Endocrine Abstracts

Impaired glucagon suppression is an overlooked contributor to the transition of prediabetes to type 2 diabetes. We used Graded Glucose Infusion (GGI) to examine the relationship of ISR and Glucagon Secretion Rate (GSR) with rising glucose. We studied 39 non-diabetic, weight-stable individuals (53±2 yrs, 30±1 Kg/M²) categorized by fasting and glucose tolerance status following a 75g OGTT at the time of screening. After an overnight fast, at 07:00 a variable insulin infusion was used to maintain glucose at ~4.4 mmol/l (until 08:30) enabling the subsequent measurement of ISR and GSR in response to rising glucose concentrations.
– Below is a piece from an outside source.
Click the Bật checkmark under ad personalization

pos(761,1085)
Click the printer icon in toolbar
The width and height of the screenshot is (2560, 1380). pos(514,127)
At 09:00 GGI commenced, starting at 1 mg/kg/min and doubling every 60 min until 13:00. GSR and ISR were calculated by nonparametric deconvolution from plasma concentrations of glucagon and c-peptide respectively. GSR exhibited an exponential relationship with glucose, that could be characterized by τ – the change in glucose necessary to suppress GSR by 50%. τ was increased in people with impaired fasting glucose (IFG) compared to those with normal fasting glucose (NFG) regardless of the presence or absence of impaired or normal glucose tolerance (IGT or NGT – 1.4±0.2 vs. 1.5±0.2 vs. 2.0±0.2 vs. 2.5±0.3 mmol/l, P <0.01, NFG/NGT vs. NFG/IGT vs. IFG/NGT vs. IFG/IGT respectively). The glycemic threshold for stimulation of ISR was lower in subjects with IGT, regardless of the presence or absence of IFG (4.7±0.1 vs. 4.4±0.1 vs. 4.9±0.1 vs. 4.4±0.1 mmol/l, P <0.01, NFG/NGT vs. NFG/IGT vs. IFG/NGT vs. IFG/IGT respectively). These data show that in non-diabetic humans, both α-cell and β-cell dysfunction contribute differentially to the subtypes of prediabetes. This may have implications for the design of targeted interventions for prediabetes.